Description of Marasmitruncus gen. nov.

Marasmitruncus (Ma.ras.mi.trun’cus. N.L. masc. n. marasmus, from Gr. masc. n. marasmos, a causing to die away; N.L. masc. n. truncus, stick; N.L. masc. n. Marasmitruncus, a rod isolated from a patient with marasmus).

Marasmitruncus gen. nov. is classified within the family Oscillospiraceae, order Eubacteriales, class Clostridia and phylum Firmicutes as its type strain, Marseille-P3646, has a 93.11% with its closest relative, Anaerotruncus colihominis strain 14565 T. Bacterial cells are strictly anaerobic, Gram-stain negative, rod-shaped, and motile with negative catalase and oxidase activities.
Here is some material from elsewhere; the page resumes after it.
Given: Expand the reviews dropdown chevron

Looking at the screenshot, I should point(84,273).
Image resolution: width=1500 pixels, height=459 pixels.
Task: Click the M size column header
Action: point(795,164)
Description of Marasmitruncus massiliensis gen. nov., sp. nov.

Description of Marasmitruncus massiliensis gen. nov., sp. nov. (mas.si.li.en’sis L. masc. adj., massiliensis pertaining to Massilia, the Roman name of the city of Marseille, where this bacterium was discovered).

Cells are Gram-stain negative bacilli. Cells sizes were 2.71 ± 0.6 µm in length and 0.42 ± 0.06 µm in diameter. No oxidase and catalase activities were found. Marseille-P3646T is motile and spore forming. Colonies are circular, smooth, very small with a diameter of 0.5–2 mm on blood agar. Optimum growth occurs at 37 °C in an anaerobic and microaerophilic atmosphere. The major fatty acid is 12-methyl-tetradecanoic acid.

The genome of strain Marseille-P3646T is 3,761,792 bp long with 50.04% of G + C content. The 16S rRNA and genome sequences are available in the EMBL-EBI database under accession numbers LT725660.1and FYDE00000000, respectively. The habitat is the human gut. The type strain Marseille-P3646T (= CSUR P3646 = CCUG72353) was isolated from the stool sample from a Senegalese girl suffering from marasmus.

Strain deposition

Strains Marseille-P2918T and Marseille-P3646T were both deposited in the Collection des Souches de l’Unité des Rickettsies (CSUR) under deposition numbers CSUR P2918 and CSUR P3646 respectively. Additionally, strain Marseille-P2918T was deposited in the Deutsche Sammlung von Mikroorganismen und Zellkulturen (DSMZ) under number DSM 103634 whereas strain Marseille-P3646T was deposited in the Culture Collection University Of Gothenburg (CCUG) under number CCUG 72353.